● YOUR INSTRUCTIONS
Restate word for word the run of lines that begins at the one containing "This screenshot has width=773, height=522." and ends at the last line of the listing.

========

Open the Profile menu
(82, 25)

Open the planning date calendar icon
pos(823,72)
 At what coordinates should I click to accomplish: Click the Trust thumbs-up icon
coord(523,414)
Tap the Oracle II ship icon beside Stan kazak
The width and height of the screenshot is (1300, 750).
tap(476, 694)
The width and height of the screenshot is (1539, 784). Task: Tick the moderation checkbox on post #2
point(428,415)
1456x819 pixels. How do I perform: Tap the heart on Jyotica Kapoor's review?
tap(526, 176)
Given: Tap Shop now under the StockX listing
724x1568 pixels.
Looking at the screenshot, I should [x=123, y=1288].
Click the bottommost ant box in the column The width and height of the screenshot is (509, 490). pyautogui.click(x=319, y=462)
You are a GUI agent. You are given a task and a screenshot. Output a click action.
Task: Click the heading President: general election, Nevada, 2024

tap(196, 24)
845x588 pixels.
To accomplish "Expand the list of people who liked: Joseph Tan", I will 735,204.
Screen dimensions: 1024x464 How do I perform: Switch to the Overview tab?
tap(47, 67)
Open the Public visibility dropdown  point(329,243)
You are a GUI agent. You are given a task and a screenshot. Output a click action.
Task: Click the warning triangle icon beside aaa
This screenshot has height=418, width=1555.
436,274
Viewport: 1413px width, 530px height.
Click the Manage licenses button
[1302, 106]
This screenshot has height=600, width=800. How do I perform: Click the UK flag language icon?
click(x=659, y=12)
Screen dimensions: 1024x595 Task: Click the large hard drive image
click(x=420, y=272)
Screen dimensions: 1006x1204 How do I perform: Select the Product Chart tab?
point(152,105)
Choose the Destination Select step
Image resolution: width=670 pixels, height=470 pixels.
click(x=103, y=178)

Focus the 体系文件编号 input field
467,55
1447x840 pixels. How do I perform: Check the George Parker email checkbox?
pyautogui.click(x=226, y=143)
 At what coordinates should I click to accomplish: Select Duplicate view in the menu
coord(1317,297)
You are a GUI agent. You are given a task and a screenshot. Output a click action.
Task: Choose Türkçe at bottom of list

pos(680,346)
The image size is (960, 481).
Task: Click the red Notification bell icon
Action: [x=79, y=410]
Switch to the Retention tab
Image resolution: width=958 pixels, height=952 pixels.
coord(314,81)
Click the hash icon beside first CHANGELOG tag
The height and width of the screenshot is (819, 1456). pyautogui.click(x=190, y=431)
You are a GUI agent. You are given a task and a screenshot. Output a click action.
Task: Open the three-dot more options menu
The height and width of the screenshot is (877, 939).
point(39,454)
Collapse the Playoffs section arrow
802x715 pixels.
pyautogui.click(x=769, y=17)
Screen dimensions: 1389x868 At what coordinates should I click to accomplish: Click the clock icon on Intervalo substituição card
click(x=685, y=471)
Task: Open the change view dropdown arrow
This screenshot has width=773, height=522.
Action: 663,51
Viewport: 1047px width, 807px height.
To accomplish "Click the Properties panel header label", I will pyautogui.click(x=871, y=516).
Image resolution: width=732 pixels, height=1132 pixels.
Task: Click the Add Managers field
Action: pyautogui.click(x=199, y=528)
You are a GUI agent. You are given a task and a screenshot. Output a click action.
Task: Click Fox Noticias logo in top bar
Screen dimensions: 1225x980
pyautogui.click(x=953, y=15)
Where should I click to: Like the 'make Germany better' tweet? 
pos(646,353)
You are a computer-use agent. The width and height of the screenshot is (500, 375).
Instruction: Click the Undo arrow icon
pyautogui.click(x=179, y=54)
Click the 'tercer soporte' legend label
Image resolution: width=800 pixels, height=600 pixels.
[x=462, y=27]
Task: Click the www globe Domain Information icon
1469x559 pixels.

========

● SOLUTION TO THIS EXERCISE
This screenshot has width=773, height=522.
Action: 663,51
Viewport: 1047px width, 807px height.
To accomplish "Click the Properties panel header label", I will pyautogui.click(x=871, y=516).
Image resolution: width=732 pixels, height=1132 pixels.
Task: Click the Add Managers field
Action: pyautogui.click(x=199, y=528)
You are a GUI agent. You are given a task and a screenshot. Output a click action.
Task: Click Fox Noticias logo in top bar
Screen dimensions: 1225x980
pyautogui.click(x=953, y=15)
Where should I click to: Like the 'make Germany better' tweet? 
pos(646,353)
You are a computer-use agent. The width and height of the screenshot is (500, 375).
Instruction: Click the Undo arrow icon
pyautogui.click(x=179, y=54)
Click the 'tercer soporte' legend label
Image resolution: width=800 pixels, height=600 pixels.
[x=462, y=27]
Task: Click the www globe Domain Information icon
1469x559 pixels.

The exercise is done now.